**Extrait fourni:**

* * *

14. En deuxième lieu, pour les motifs énoncés au point précédent du présent arrêt, le moyen tiré de ce que la procédure de consultation de la commission interministérielle aurait méconnu le principe d'impartialité doit être écarté.

15. En troisième lieu, si la commune de Fontenay-sur-Eure soutient que la commission, puis les ministres, n'auraient pas procédé à une étude particulière de son dossier, d'une part, ainsi qu'il a été dit au point 10 du présent arrêt, la circonstance, à la supposer établie, que le dossier transmis par la préfète d'Eure-et-Loir au ministre de l'intérieur n'aurait pas comporté tous les éléments prévus par la circulaire précitée n'a pas influencé le sens de la décision prise, et n'a pas privé la commune d'une garantie. D'autre part, si la commission interministérielle a rendu son avis sur la base d'un tableau établi par Météo-France indiquant les valeurs des indicateurs d'humidité des sols correspondant à chaque maille de rattachement de la commune pour chaque saison, la durée de retour correspondante et sa conclusion quant à la vérification ou non du critère météorologique, il ne ressort pas des pièces du dossier que les membres de la commission et les ministres se seraient bornés à entériner ce tableau sans procéder à la comparaison des données qu'il contenait aux critères d'appréciation de l'état de catastrophe naturelle. Enfin, la circonstance que la commission interministérielle ait étudié de nombreuses demandes au cours de la séance à l'issue de laquelle elle a rendu son avis concernant celle de la commune de Fontenay-sur-Eure n'est pas, au regard notamment des données utilisées et aux travaux préparatoires effectués pour ce faire, de nature à établir que cette commission puis les ministres n'auraient pas examiné la situation particulière de la requérante. Ce moyen doit donc être écarté.

* * *

**Données fournies:**
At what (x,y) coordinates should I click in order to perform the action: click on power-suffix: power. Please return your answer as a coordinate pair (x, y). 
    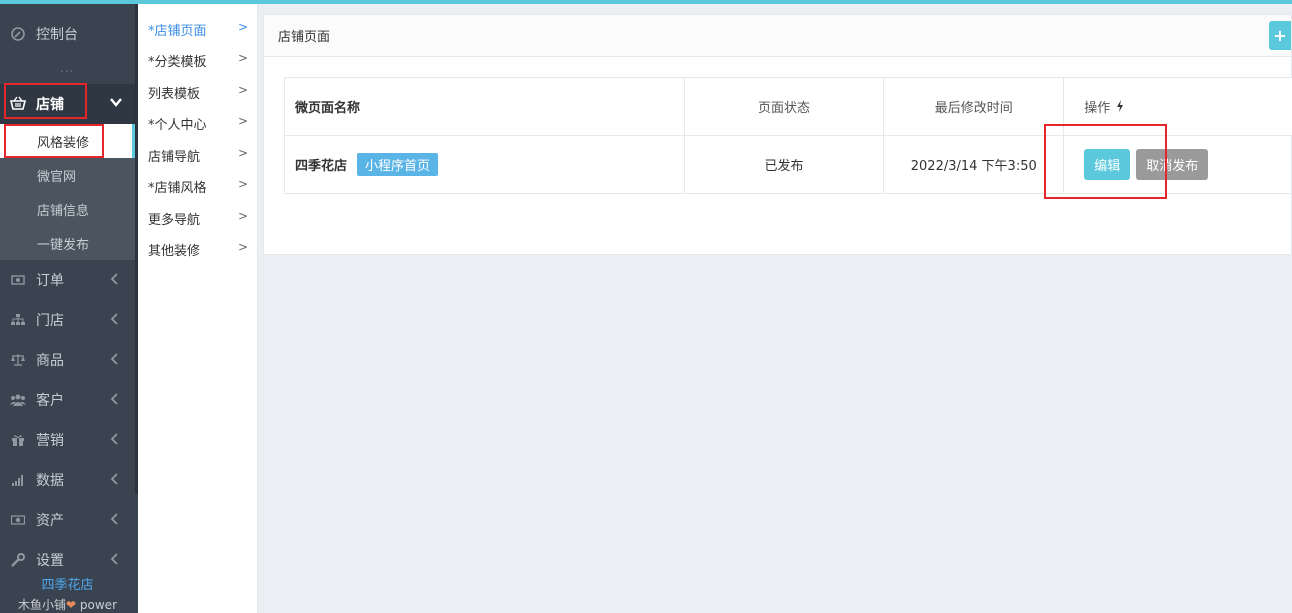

* * *

**Consigne:**
Restituez intégralement, sans la moindre modification, l'extrait de l'arrêt concernant la commune de Fontenay-sur-Eure. Les lignes n'ont aucun rôle à jouer ici.

**Réponse rédigée:**
14. En deuxième lieu, pour les motifs énoncés au point précédent du présent arrêt, le moyen tiré de ce que la procédure de consultation de la commission interministérielle aurait méconnu le principe d'impartialité doit être écarté.

15. En troisième lieu, si la commune de Fontenay-sur-Eure soutient que la commission, puis les ministres, n'auraient pas procédé à une étude particulière de son dossier, d'une part, ainsi qu'il a été dit au point 10 du présent arrêt, la circonstance, à la supposer établie, que le dossier transmis par la préfète d'Eure-et-Loir au ministre de l'intérieur n'aurait pas comporté tous les éléments prévus par la circulaire précitée n'a pas influencé le sens de la décision prise, et n'a pas privé la commune d'une garantie. D'autre part, si la commission interministérielle a rendu son avis sur la base d'un tableau établi par Météo-France indiquant les valeurs des indicateurs d'humidité des sols correspondant à chaque maille de rattachement de la commune pour chaque saison, la durée de retour correspondante et sa conclusion quant à la vérification ou non du critère météorologique, il ne ressort pas des pièces du dossier que les membres de la commission et les ministres se seraient bornés à entériner ce tableau sans procéder à la comparaison des données qu'il contenait aux critères d'appréciation de l'état de catastrophe naturelle. Enfin, la circonstance que la commission interministérielle ait étudié de nombreuses demandes au cours de la séance à l'issue de laquelle elle a rendu son avis concernant celle de la commune de Fontenay-sur-Eure n'est pas, au regard notamment des données utilisées et aux travaux préparatoires effectués pour ce faire, de nature à établir que cette commission puis les ministres n'auraient pas examiné la situation particulière de la requérante. Ce moyen doit donc être écarté.